I sense a great disturbance in the cosmos...
As if dozens of voices suddenly cried out in terror...
As if the world was shaken beneath our feet...
As if the very fabric of reality itself was torn asunder...

I knew we shouldn't have trusted Vlad's cooking again.

Oh, and the fabric of reality seems to have changed, too. Somehow we wound up with a contract to return science from the surface of Grannus.

What the flarp is a Grannus? I didn't even know we had a Grannus. Why does nobody tell me these things?!?

Along with the snazzy new realitic fabric, our rockets have changed too. Suddenly all the tanks are much lighter while the engines are more powerful.

It's almost as if we're being toyed with by some unseen intelligence, as if this were some sort of game....Oh, well, that's philosophers' schtick, and we're here to build rockets. So we're finally going to Tellumo.




I still have no idea what we're supposed to tel Umo, but once again we've recycled the basic Walkabout interplanetary probe.
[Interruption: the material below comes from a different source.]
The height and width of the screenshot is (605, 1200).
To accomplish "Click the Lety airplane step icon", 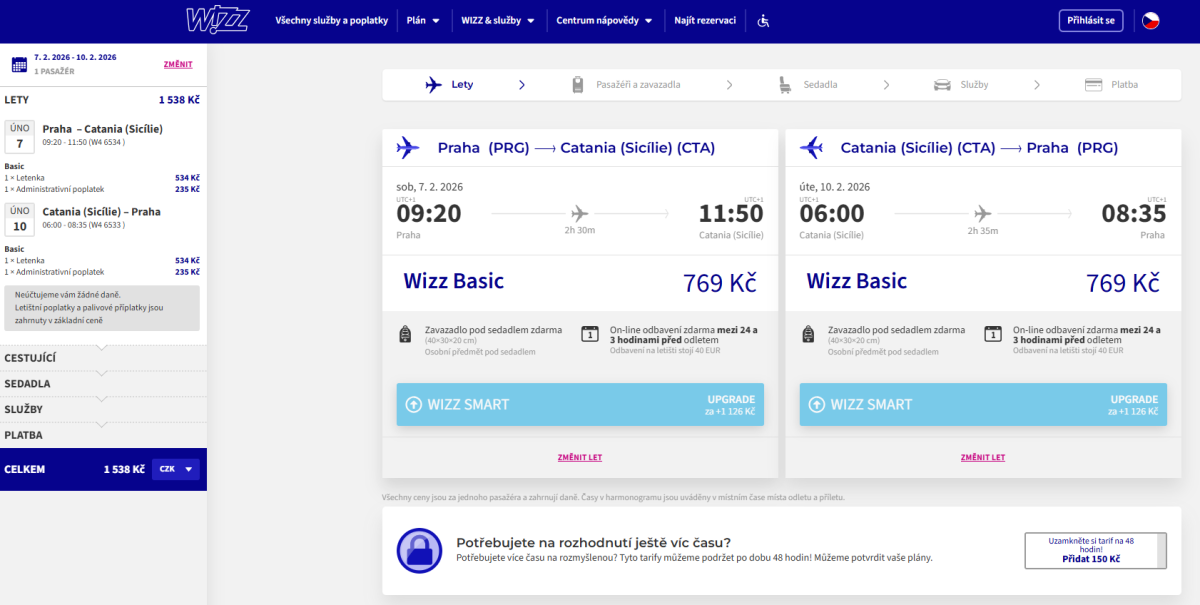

With our sudden upgrade in rocket capability, we were able to squeeze it down into a much smaller package, based on a single Kommissar-class core.
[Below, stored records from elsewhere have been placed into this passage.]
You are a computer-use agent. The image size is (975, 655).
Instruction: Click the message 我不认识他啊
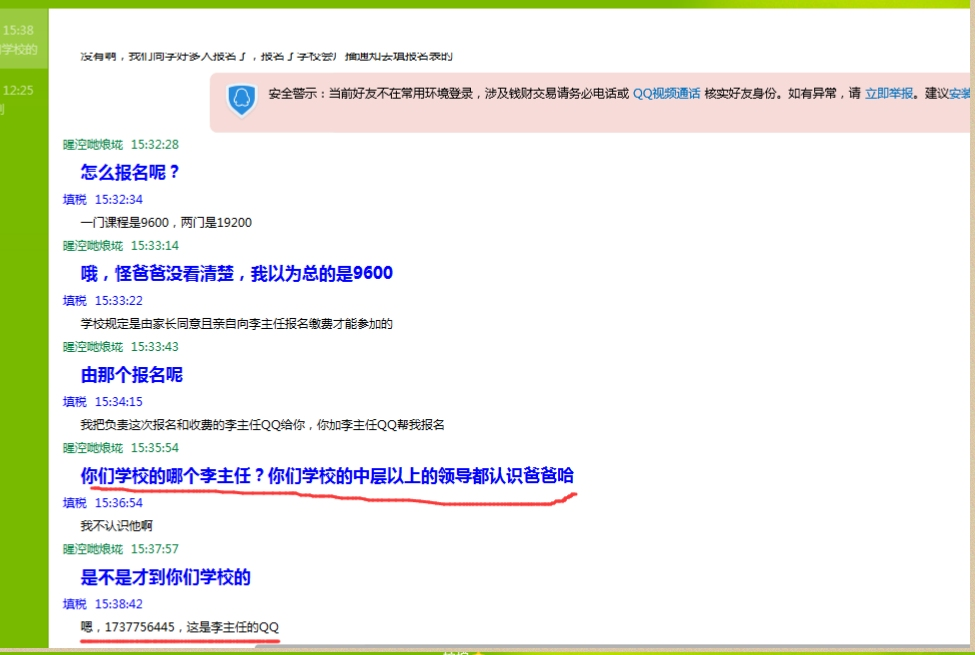point(117,525)
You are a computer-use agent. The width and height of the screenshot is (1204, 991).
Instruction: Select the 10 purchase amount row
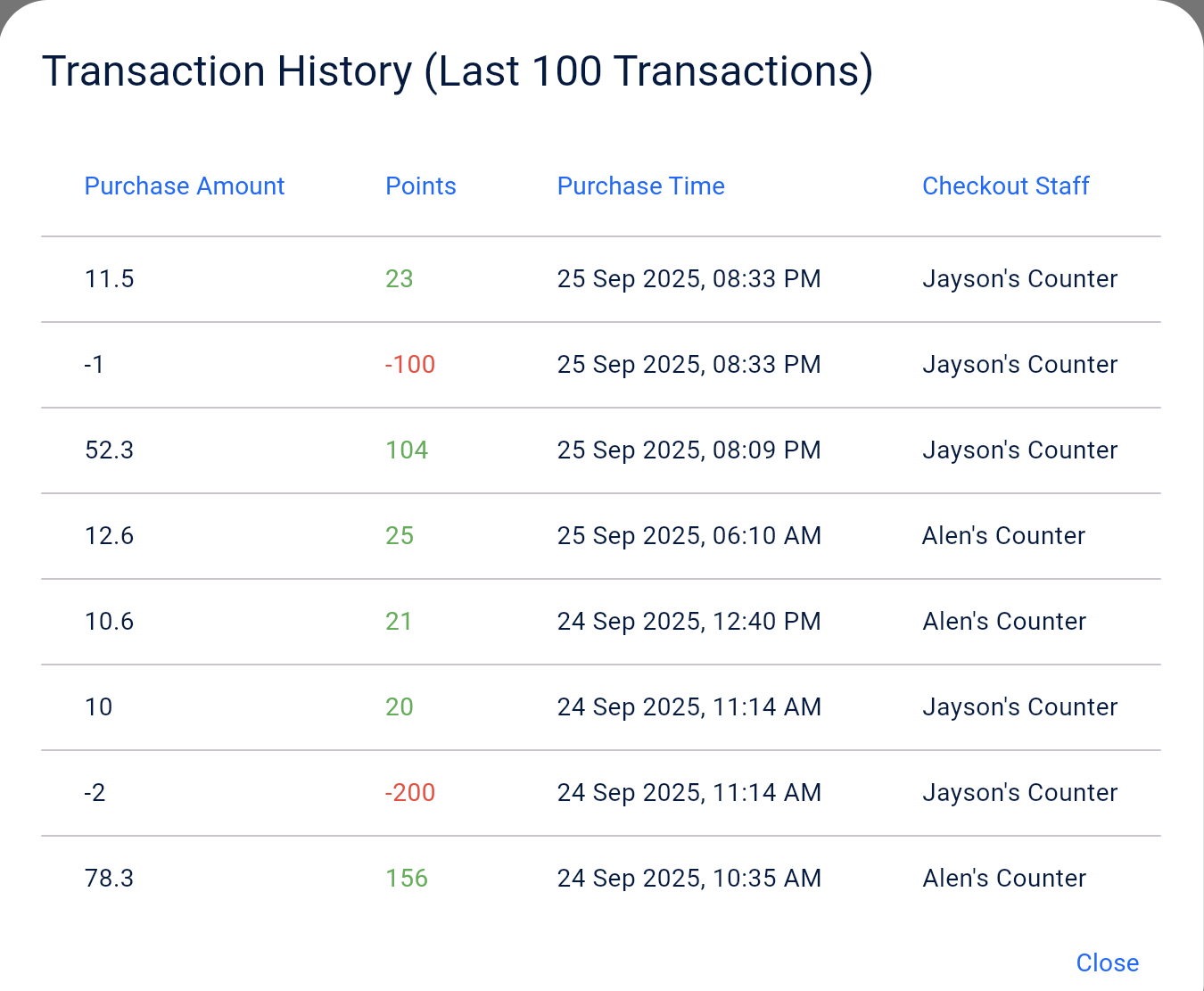pyautogui.click(x=98, y=706)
We hit the transfer window right down the middle this time, and were somehow left with a significant surplus of delta-V. Judging by the limited telescope observations before it went all 'splody, Tellumo is a large, rocky world with a significant gravity well and dense atmosphere. Walkabout 3 should have more than enough oomph left to enter a stable orbit.
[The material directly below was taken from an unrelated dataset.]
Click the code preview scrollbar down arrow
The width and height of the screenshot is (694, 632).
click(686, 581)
We'll know in about 147 days.


The probe received some minor upgrades for the mission. Solar panels should still work at that distance from the sun, but we've made them much bigger.


And we've only used half of the transfer stage fuel!


But after the disappointment of Niven, we've again nearly bankrupted ourselves to hedge our bets. Tellumo seems like a horrible place to land. So we're going to land there, too.


Yes, that's a Kommissar launcher with an extra pair of boosters slapped on. We haven't even named it. The engineers suggested things like "NO" and "RUN" and "TELL MY CAT I LOVE HER." Even Andrei was left speechless by this monster. With better options on the horizon, we probably won't be using it again.


It did some... disturbing things to the air as it ripped a hole through it...



 First pair of boosters gone...



Second pair and fairings, edging into space with a fully-fueled core stage.



Um... it's supposed to do that...



This is normal, too...



I'm no engineer but I think the engines might be a little too close together. I'm sure it's not related...



But somehow, even with rushing the production, we managed to miss the ideal transfer window by several days. That cost us an extra 600m/s outgoing, and nearly doubles the transfer time.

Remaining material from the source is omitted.